How do I test AI agents in development before shipping to production?

Start in development with a small but representative dataset: 25-50 cases across happy path, edge cases, tool failures, missing context, and off-topic requests. Instrument spans from day one so every local or staging run produces a trace. Run deterministic checks for known tool names and arguments, LLM-as-judge metrics for subjective quality, and trace-structure checks for loops or redundant calls. Once the metrics match human judgment, move the same suite into CI and then use production traces to expand it.

How do I write test cases for an AI agent with tool calling?

Each test case should include the user request, available tools, expected tool selection when deterministic, expected arguments, mocked or captured tool outputs, expected final outcome, and the metrics that decide pass or fail. For example, a refund agent test should specify the customer lookup, transaction lookup, refund tool call, argument constraints, and final user-facing confirmation. Use span-level metrics for tool selection, argument correctness, retrieval quality, and handoff quality. Use trace-level metrics for task completion, faithfulness, latency, cost, and policy adherence. Confident AI stores those cases as reusable datasets and scores both the tool-call spans and the full trace.

How do production traces improve AI agent evaluation?

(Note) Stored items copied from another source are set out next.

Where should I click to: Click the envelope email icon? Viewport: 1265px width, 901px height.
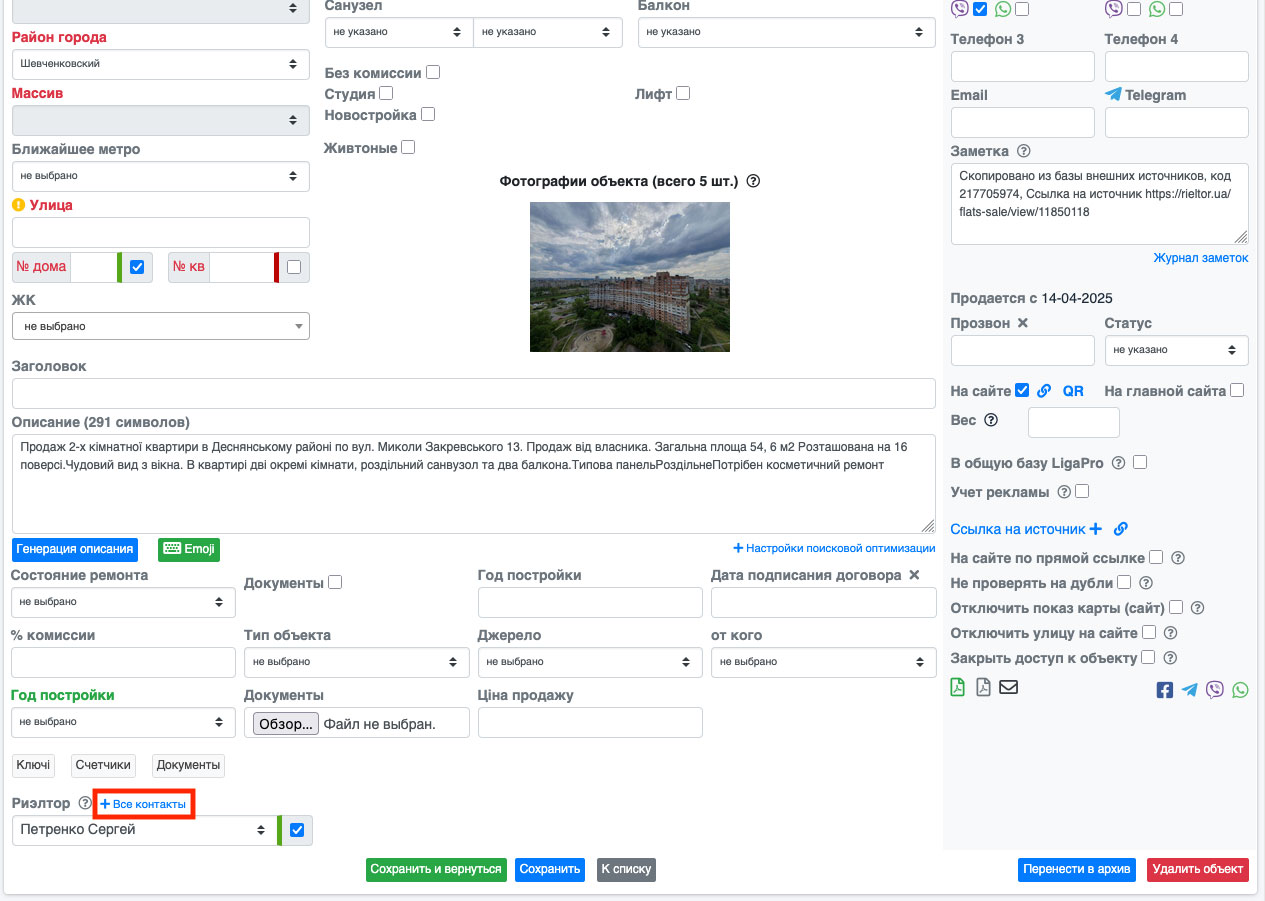[1008, 688]
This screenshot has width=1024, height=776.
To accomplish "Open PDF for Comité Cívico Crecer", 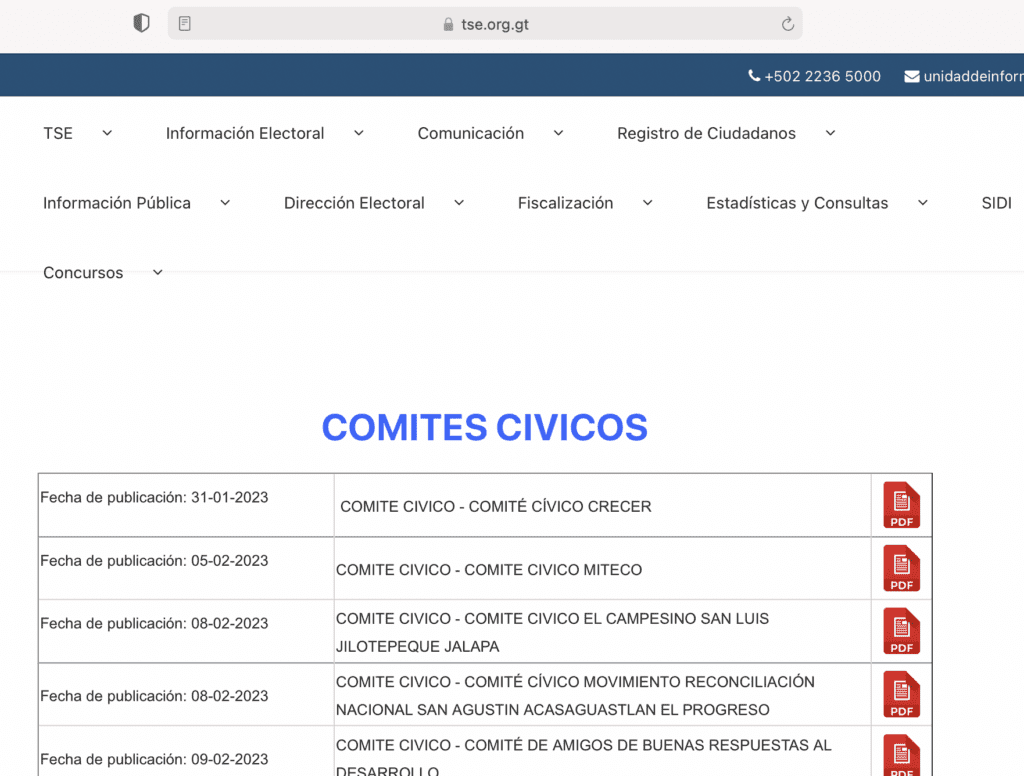I will (901, 506).
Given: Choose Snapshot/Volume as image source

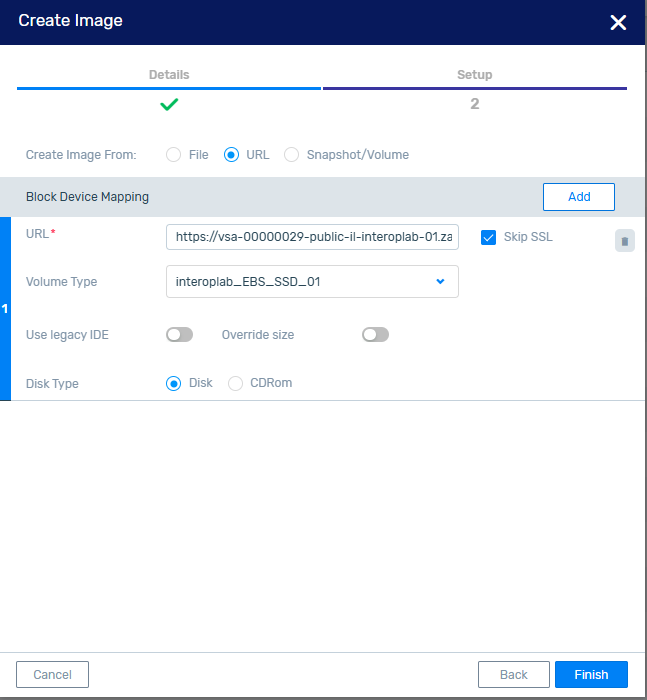Looking at the screenshot, I should click(292, 155).
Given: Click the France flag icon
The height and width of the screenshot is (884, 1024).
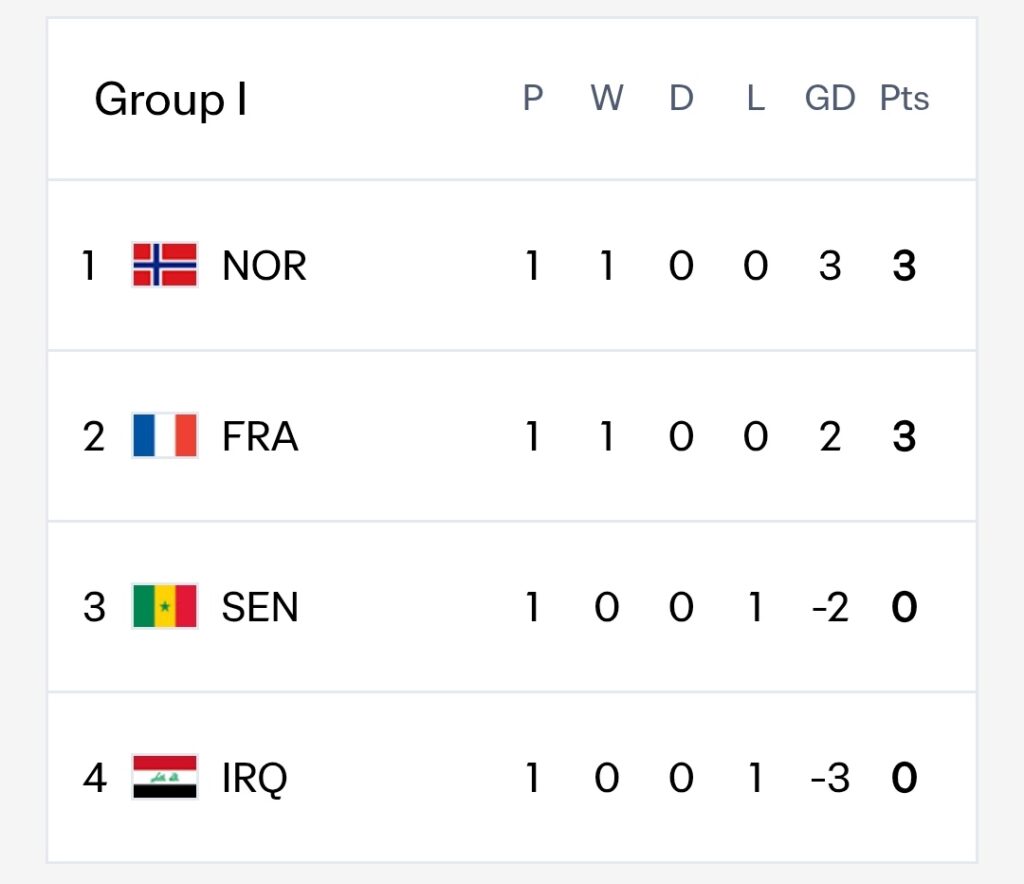Looking at the screenshot, I should point(165,435).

Production traces show failure modes your offline dataset did not predict. The best workflow scores live traces, surfaces risky runs, routes them through review, and converts them into regression cases. Confident AI automates that loop so every important production failure can make the next evaluation suite harder to pass.

Resources and Next Steps

Start with a small harness: one metric per layer, 25-50 reviewed cases, span-level tracing, and a weekly failure review. Move the harness into CI once the metrics are calibrated, then connect production traces back into the dataset.